Stored data entries
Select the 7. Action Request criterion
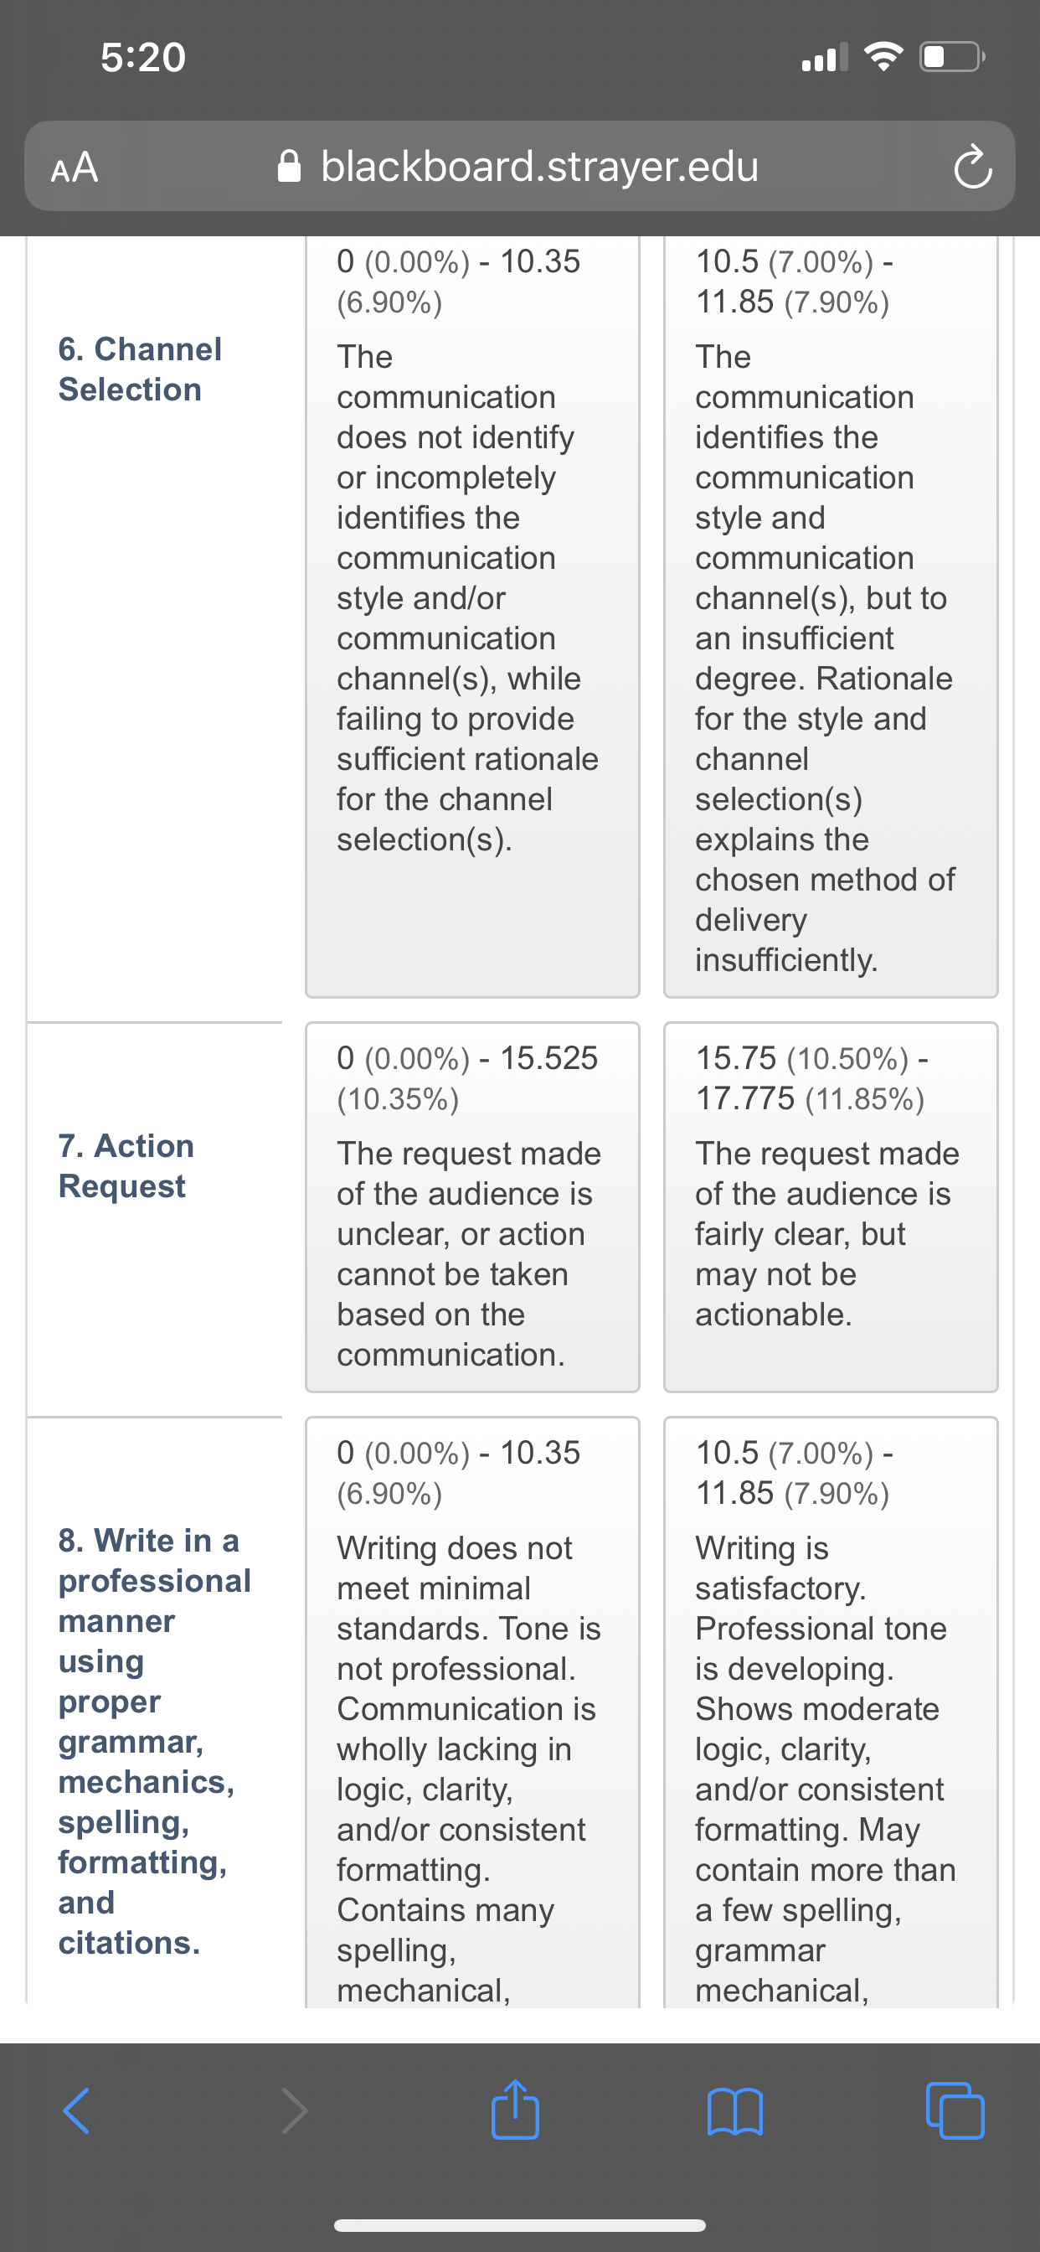1040x2252 pixels. point(126,1165)
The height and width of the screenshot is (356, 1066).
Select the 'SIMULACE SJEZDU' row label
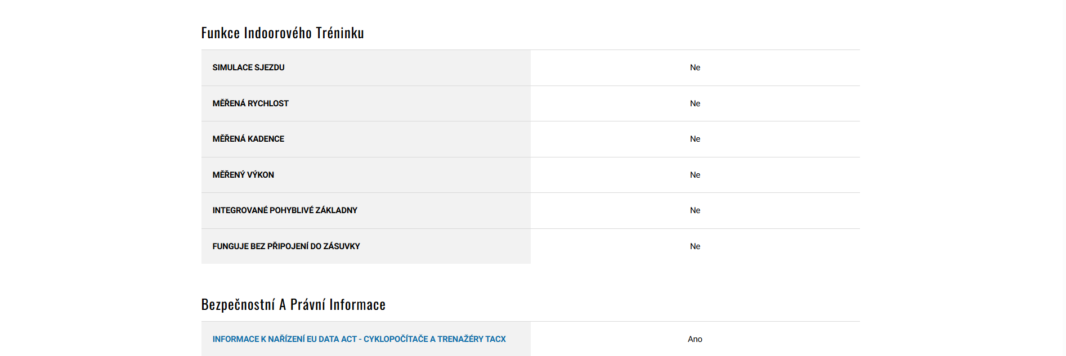click(x=248, y=67)
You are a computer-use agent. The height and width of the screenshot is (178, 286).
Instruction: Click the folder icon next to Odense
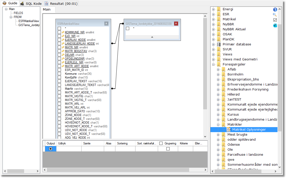(x=224, y=145)
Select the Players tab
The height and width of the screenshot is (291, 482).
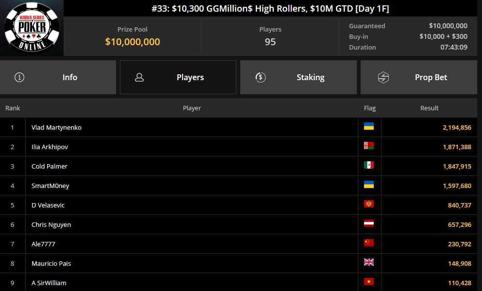tap(178, 77)
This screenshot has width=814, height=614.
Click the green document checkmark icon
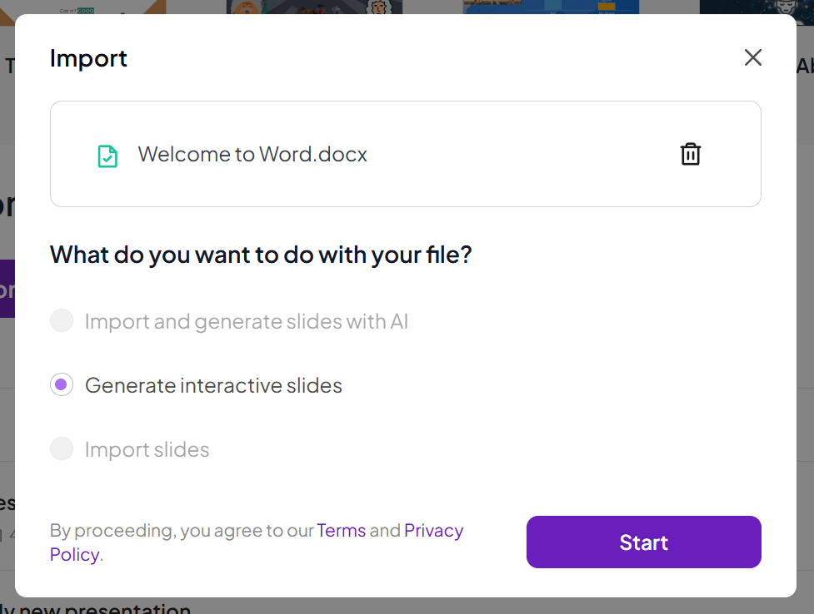tap(107, 156)
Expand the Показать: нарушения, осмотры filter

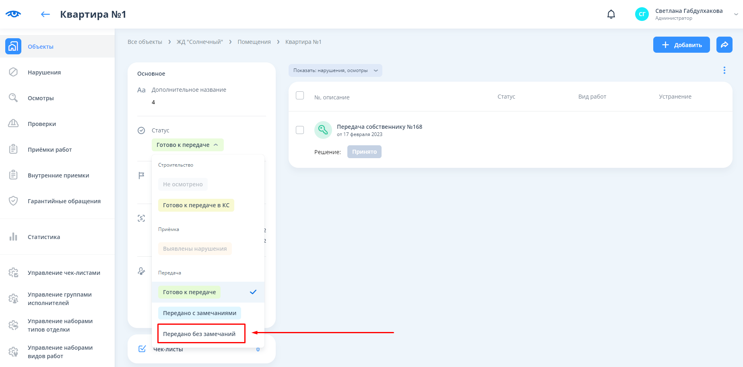click(x=335, y=70)
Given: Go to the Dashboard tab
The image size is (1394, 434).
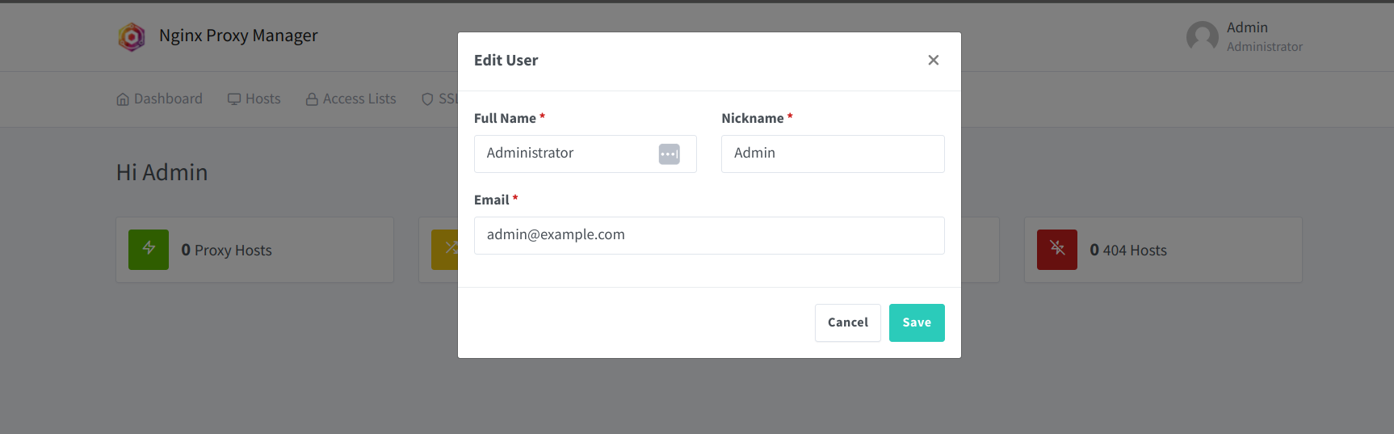Looking at the screenshot, I should coord(159,99).

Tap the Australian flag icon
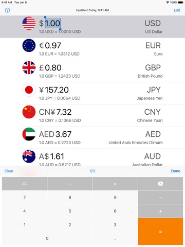click(x=29, y=156)
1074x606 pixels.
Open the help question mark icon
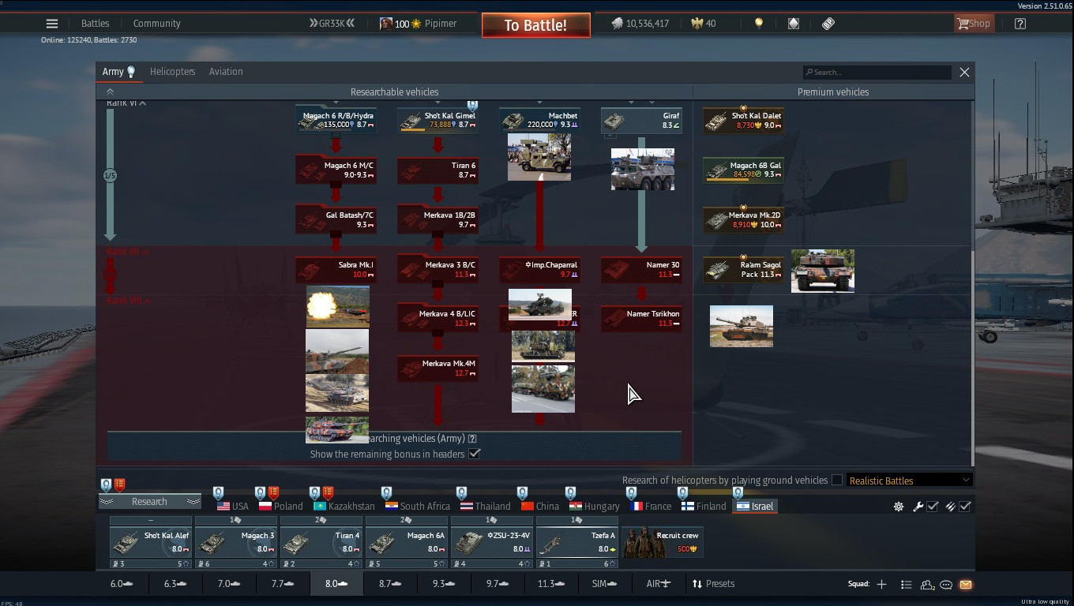coord(1020,24)
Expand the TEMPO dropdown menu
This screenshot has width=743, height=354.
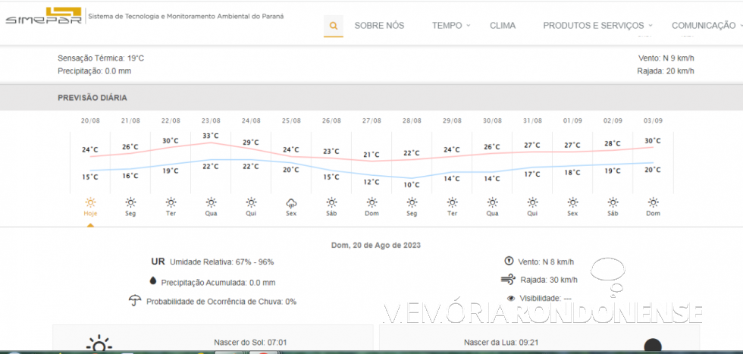[451, 26]
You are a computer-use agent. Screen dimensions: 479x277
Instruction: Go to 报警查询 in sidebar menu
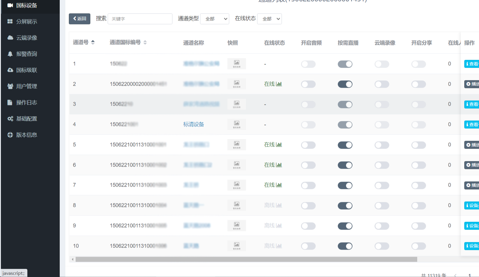tap(26, 54)
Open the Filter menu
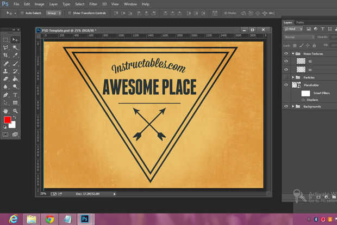The image size is (337, 225). [93, 4]
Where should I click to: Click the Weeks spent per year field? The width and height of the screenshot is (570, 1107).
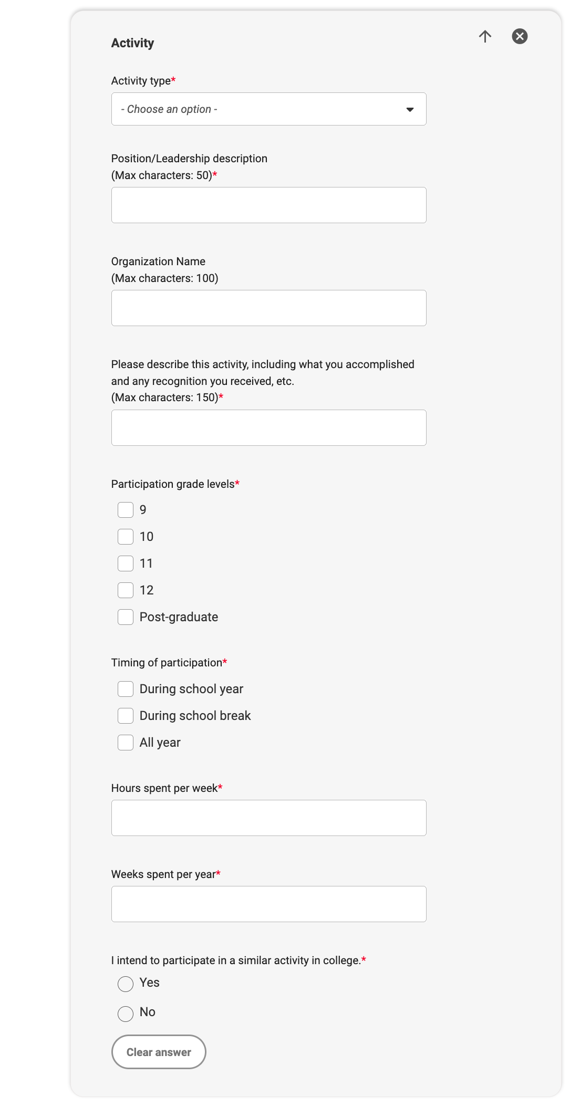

▶ [Exercise description] The records above should be copied word for word, with the pictures left out.

▶ [Answer for the task]
Select the 7. Action Request criterion
1040x2252 pixels. point(126,1165)
The height and width of the screenshot is (356, 1066).
Select the 'SIMULACE SJEZDU' row label
click(x=248, y=67)
You are a computer-use agent. The height and width of the screenshot is (178, 286).
Instruction: Click the folder icon next to Odense
(x=224, y=145)
Select the Players tab
The height and width of the screenshot is (291, 482).
tap(178, 77)
This screenshot has width=814, height=614.
Click the green document checkmark icon
tap(107, 156)
Expand the Показать: нарушения, осмотры filter

click(x=335, y=70)
Given: Go to the Dashboard tab
The image size is (1394, 434).
Looking at the screenshot, I should coord(159,99).

Tap the Australian flag icon
click(x=29, y=156)
1074x606 pixels.
Open the help question mark icon
coord(1020,24)
Expand the TEMPO dropdown menu
This screenshot has width=743, height=354.
[451, 26]
You are a computer-use agent. Screen dimensions: 479x277
Instruction: Go to 报警查询 in sidebar menu
tap(26, 54)
Open the Filter menu
The image size is (337, 225). [93, 4]
Where should I click to: Click the Weeks spent per year field? The width and height of the screenshot is (570, 1107).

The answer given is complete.